Work task
Return the following from the records below: each line, word for word, starting with the line that contains "Image resolution: width=150" and going on through the line that contains "Viewport: 957px width, 598px height.", with nothing outside that range.

Stored data entries:
»»

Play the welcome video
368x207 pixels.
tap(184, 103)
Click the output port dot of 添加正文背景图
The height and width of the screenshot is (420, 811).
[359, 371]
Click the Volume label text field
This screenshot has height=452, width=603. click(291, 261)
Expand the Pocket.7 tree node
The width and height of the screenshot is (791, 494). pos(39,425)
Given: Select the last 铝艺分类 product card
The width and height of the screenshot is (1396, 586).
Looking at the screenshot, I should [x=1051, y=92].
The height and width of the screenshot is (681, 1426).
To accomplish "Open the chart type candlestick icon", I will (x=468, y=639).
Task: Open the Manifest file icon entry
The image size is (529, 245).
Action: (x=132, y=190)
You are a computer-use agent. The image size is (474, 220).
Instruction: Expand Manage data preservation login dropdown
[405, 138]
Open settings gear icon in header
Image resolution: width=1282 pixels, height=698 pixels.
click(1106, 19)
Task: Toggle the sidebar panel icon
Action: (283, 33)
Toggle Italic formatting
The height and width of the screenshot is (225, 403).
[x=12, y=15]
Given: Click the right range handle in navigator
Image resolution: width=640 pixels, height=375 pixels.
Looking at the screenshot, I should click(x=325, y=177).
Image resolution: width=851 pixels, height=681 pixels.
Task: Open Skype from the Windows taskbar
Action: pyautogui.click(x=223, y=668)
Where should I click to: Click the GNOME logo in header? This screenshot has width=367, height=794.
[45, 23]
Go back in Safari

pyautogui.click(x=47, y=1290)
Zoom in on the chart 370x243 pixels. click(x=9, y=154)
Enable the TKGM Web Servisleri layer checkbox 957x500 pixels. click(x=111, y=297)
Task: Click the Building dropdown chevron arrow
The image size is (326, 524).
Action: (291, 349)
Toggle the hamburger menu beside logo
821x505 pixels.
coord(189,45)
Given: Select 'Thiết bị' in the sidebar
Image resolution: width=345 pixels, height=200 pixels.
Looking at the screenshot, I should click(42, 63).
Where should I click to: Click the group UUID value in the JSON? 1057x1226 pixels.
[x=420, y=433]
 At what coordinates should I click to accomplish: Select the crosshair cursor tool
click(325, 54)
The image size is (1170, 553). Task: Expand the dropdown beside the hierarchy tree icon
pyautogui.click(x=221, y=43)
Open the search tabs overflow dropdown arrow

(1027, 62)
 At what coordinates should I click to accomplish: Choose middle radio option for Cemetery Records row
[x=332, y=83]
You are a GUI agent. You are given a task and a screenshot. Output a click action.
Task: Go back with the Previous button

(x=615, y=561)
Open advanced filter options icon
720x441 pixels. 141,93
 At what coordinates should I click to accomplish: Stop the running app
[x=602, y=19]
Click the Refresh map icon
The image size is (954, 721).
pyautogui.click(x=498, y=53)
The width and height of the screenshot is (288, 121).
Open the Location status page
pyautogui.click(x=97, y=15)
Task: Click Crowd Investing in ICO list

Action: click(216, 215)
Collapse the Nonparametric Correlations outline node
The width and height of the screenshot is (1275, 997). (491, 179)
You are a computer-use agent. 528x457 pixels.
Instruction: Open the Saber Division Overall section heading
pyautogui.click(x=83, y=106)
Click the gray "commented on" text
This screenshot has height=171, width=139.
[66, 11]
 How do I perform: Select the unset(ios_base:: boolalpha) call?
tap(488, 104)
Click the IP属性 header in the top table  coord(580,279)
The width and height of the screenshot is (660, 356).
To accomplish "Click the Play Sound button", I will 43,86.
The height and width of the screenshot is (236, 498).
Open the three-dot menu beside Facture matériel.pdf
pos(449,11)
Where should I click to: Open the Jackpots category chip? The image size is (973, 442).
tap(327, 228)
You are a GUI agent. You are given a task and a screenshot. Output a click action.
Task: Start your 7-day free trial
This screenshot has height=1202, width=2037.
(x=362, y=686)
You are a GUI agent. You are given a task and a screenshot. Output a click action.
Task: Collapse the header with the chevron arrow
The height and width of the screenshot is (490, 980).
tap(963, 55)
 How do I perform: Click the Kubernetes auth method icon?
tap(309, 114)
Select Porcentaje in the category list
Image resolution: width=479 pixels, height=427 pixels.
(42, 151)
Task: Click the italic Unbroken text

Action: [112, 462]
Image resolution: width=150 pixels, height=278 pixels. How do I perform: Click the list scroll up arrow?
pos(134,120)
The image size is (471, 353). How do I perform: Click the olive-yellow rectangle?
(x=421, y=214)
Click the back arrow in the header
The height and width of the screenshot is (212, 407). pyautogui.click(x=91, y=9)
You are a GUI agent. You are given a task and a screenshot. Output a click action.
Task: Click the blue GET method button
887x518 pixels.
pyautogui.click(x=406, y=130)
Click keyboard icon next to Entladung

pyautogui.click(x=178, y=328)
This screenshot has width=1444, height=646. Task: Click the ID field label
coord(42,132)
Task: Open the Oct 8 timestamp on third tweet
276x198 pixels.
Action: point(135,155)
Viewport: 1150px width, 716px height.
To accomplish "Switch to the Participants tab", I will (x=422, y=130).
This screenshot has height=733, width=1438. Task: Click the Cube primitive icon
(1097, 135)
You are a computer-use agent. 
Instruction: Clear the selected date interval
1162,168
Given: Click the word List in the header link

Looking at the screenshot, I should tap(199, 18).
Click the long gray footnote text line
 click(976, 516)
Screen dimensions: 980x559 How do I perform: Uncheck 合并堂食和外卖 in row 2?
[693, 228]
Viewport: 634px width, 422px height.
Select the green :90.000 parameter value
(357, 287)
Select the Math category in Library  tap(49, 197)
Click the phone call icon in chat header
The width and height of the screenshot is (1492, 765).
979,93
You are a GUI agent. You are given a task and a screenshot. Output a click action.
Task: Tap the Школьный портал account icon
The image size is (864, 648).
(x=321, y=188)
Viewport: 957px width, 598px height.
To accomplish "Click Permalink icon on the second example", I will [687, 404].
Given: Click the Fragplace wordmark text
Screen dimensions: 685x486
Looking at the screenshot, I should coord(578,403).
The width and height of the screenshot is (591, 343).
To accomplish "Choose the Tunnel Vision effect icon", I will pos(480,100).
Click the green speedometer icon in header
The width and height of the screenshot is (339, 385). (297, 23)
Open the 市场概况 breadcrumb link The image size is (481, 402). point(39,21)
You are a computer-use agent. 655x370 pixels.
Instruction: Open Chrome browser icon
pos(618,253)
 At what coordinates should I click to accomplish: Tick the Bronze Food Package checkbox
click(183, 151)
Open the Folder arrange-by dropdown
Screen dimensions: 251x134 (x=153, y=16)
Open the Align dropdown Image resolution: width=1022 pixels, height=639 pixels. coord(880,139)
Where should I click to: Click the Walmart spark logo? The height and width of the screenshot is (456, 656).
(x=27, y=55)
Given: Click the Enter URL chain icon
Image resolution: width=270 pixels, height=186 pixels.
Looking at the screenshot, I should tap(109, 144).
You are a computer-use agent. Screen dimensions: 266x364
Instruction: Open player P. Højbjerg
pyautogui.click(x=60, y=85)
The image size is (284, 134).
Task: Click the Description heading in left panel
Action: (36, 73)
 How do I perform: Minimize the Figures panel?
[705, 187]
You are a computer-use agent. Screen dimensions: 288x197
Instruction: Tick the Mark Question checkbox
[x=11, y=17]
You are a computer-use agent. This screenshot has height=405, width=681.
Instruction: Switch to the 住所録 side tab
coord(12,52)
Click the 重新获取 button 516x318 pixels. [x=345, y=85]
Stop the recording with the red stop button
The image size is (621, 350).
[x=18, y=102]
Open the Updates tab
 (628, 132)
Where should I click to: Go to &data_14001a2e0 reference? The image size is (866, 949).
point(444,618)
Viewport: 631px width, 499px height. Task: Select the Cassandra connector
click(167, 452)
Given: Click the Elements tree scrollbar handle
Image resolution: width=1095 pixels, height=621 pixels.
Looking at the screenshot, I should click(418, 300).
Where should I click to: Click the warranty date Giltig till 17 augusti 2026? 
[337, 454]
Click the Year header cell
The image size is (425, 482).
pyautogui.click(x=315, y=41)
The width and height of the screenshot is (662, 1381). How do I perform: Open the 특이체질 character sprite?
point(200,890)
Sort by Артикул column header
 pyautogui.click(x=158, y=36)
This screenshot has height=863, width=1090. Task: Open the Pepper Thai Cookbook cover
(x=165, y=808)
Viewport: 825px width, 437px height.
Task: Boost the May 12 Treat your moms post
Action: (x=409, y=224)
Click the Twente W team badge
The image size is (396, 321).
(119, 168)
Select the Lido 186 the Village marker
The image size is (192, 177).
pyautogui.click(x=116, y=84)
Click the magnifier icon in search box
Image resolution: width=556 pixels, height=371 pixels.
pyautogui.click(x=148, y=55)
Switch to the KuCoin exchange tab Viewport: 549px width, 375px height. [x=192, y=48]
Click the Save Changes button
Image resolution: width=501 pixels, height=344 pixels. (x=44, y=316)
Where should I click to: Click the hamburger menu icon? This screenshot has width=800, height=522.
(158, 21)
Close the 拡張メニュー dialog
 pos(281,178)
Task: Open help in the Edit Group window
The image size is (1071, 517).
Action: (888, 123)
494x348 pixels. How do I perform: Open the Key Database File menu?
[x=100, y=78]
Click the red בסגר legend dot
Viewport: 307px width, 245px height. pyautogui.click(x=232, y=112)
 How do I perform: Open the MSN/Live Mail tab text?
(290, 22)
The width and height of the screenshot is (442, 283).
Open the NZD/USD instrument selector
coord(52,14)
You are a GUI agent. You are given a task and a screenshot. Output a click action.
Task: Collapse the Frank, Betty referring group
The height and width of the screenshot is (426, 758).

««

Solution for this problem
Image resolution: width=150 pixels, height=278 pixels. How do I perform: Click the list scroll up arrow?
pos(134,120)
The image size is (471, 353). How do I perform: Click the olive-yellow rectangle?
(x=421, y=214)
Click the back arrow in the header
The height and width of the screenshot is (212, 407). pyautogui.click(x=91, y=9)
You are a GUI agent. You are given a task and a screenshot. Output a click action.
Task: Click the blue GET method button
887x518 pixels.
pyautogui.click(x=406, y=130)
Click keyboard icon next to Entladung

pyautogui.click(x=178, y=328)
This screenshot has width=1444, height=646. Task: Click the ID field label
coord(42,132)
Task: Open the Oct 8 timestamp on third tweet
276x198 pixels.
Action: point(135,155)
Viewport: 1150px width, 716px height.
To accomplish "Switch to the Participants tab", I will (x=422, y=130).
This screenshot has height=733, width=1438. Task: Click the Cube primitive icon
(1097, 135)
You are a computer-use agent. 
Instruction: Clear the selected date interval
1162,168
Given: Click the word List in the header link

Looking at the screenshot, I should tap(199, 18).
Click the long gray footnote text line
 click(976, 516)
Screen dimensions: 980x559 How do I perform: Uncheck 合并堂食和外卖 in row 2?
[693, 228]
Viewport: 634px width, 422px height.
Select the green :90.000 parameter value
(357, 287)
Select the Math category in Library  tap(49, 197)
Click the phone call icon in chat header
The width and height of the screenshot is (1492, 765).
979,93
You are a GUI agent. You are given a task and a screenshot. Output a click action.
Task: Tap the Школьный портал account icon
The image size is (864, 648).
(x=321, y=188)
Viewport: 957px width, 598px height.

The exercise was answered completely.